Il mio consiglio è di ricorrere ad uno degli aspetti di quello che definisco “patto educativo”: i genitori devono far capire al bambino, con fermezza e dolcezza, che anche loro hanno degli oggetti personali e che, prima di farglieli utilizzare (solitamente cellulare e computer oltre che oggetti personali) deve chiedere il permesso, così come faranno loro con gli oggetti del bambino. Contestualmente di fronte al rifiuto del bambino di prendere le sue cose, sempre con fermezza, gli andrà detto che, se non vuole che loro tocchino i giochi, allora li dovrà rimettere a posto da solo, così come i genitori fanno con le loro cose.

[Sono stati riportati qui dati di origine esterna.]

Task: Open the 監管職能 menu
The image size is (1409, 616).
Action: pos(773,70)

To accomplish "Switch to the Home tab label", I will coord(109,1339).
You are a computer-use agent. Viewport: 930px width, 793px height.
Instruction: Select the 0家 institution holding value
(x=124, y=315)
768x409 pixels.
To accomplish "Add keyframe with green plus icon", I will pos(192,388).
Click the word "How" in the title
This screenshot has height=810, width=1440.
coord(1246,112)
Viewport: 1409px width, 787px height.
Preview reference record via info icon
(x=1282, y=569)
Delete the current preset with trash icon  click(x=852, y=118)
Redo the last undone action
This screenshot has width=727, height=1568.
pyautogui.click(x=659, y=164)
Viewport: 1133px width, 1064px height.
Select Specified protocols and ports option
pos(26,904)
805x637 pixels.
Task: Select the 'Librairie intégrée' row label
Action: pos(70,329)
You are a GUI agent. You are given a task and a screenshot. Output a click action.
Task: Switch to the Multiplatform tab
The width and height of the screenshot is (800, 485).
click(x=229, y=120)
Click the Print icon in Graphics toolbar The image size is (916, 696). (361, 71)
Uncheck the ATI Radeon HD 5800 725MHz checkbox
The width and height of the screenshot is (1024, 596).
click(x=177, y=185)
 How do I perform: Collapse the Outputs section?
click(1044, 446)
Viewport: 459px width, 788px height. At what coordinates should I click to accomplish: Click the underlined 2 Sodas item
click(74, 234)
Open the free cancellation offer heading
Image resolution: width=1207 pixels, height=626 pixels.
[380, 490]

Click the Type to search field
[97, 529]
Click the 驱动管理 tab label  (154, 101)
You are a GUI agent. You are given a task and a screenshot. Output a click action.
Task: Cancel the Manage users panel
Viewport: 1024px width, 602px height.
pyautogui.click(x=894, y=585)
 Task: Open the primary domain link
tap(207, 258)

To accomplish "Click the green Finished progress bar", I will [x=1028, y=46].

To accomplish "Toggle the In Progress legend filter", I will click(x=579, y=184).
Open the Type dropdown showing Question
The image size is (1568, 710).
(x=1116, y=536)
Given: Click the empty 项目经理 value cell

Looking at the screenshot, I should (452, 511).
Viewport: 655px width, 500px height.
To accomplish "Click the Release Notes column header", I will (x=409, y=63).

A livello sociale sarà proprio il periodo del nido, o comunque di interazione con il gruppo dei pari, che questo comportamento subirà, per forza di cose, un mutamento. Il bambino si troverà a dover gestire i primi momenti di frustrazione dovuti al rifiuto di altri bambini, dovrà imparare che per vivere in un gruppo si devono rispettare delle regole e che, se vorrà imporre le proprie, si ritroverà da solo. Pianti di rabbia e delusione in questa fase rappresentano strumenti di crescita.